*Data records*
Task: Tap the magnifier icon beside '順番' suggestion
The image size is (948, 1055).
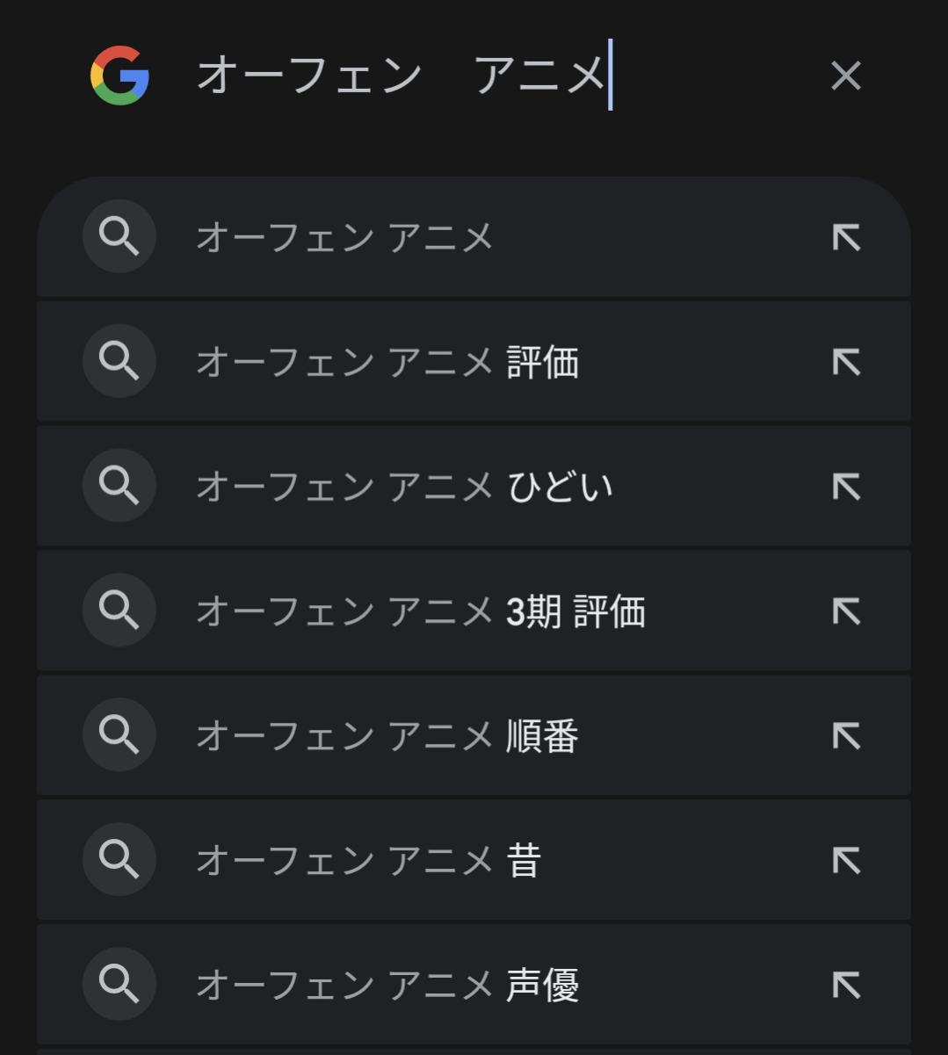Action: [x=119, y=734]
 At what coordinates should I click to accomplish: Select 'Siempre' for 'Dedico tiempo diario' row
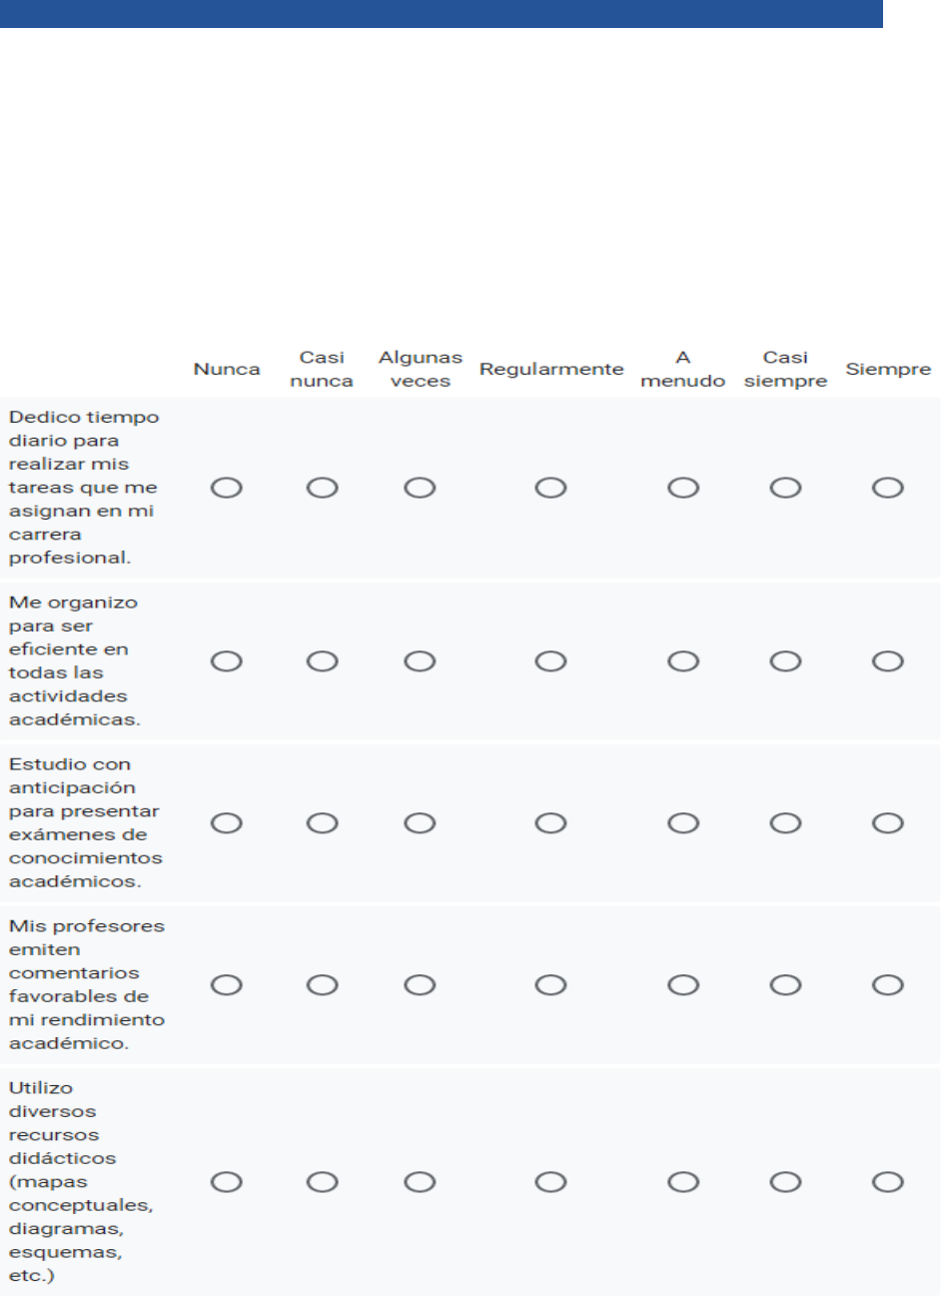[x=888, y=488]
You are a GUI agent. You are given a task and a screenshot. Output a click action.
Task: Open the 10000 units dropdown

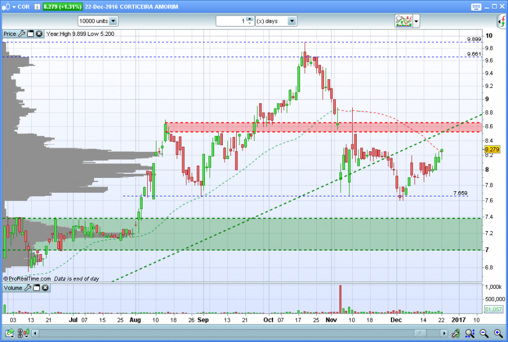coord(98,21)
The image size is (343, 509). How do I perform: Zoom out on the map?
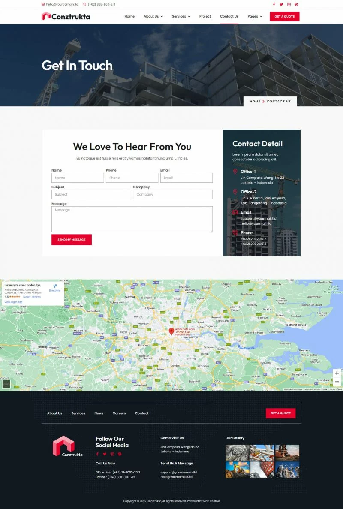337,382
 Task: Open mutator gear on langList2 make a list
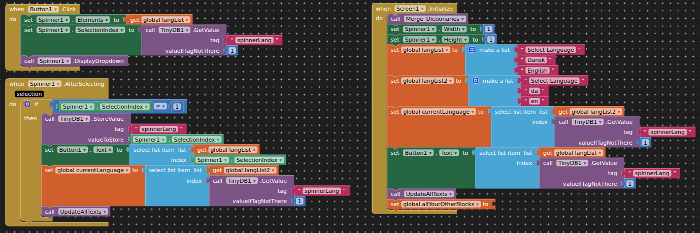(x=475, y=81)
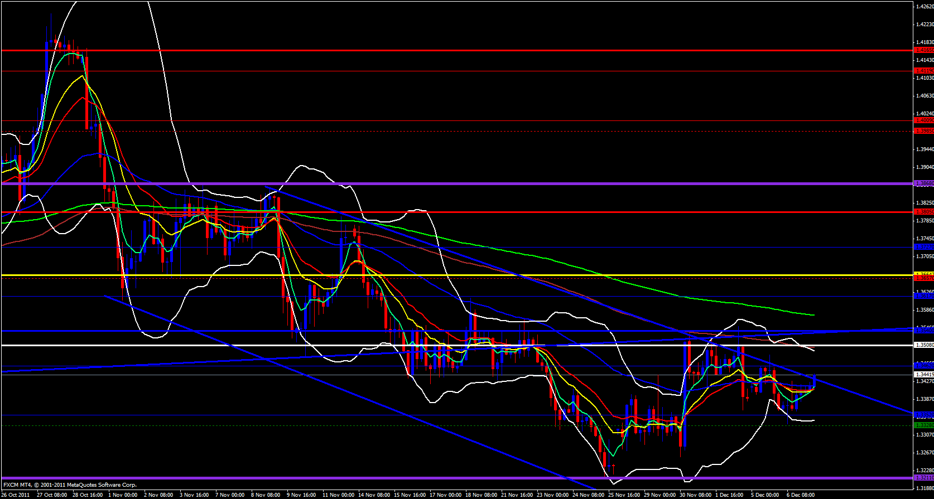Image resolution: width=934 pixels, height=499 pixels.
Task: Select the red 1.38050 price label
Action: tap(924, 212)
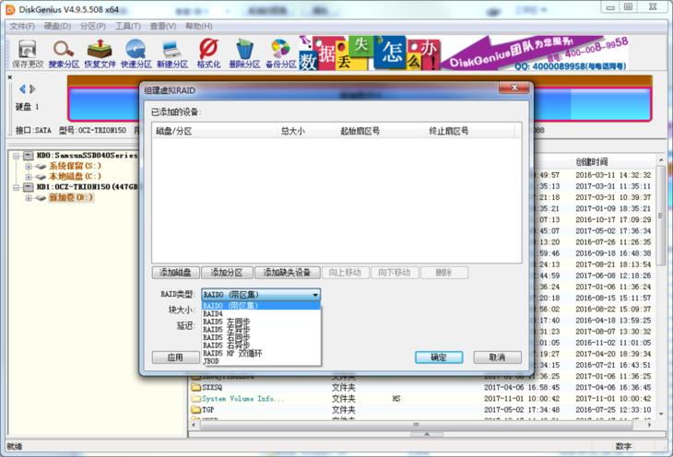Click the 保存更改 (Save Changes) toolbar icon
Screen dimensions: 673x457
pos(27,53)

*Activity*
Leave the pictures out and copy exactly the lines from the one that holds "You are a GUI" through the last line of the material.

*Solution to this problem*
You are a GUI agent. You are given a task and a screenshot. Output a click action.
Task: Open the 10000 units dropdown

coord(98,21)
The image size is (343, 509). How do I perform: Zoom out on the map?
337,382
 Task: Open mutator gear on langList2 make a list
(x=475, y=81)
Image resolution: width=934 pixels, height=499 pixels.
Task: Select the red 1.38050 price label
Action: tap(924, 212)
Click the 保存更改 (Save Changes) toolbar icon
Screen dimensions: 673x457
pos(27,53)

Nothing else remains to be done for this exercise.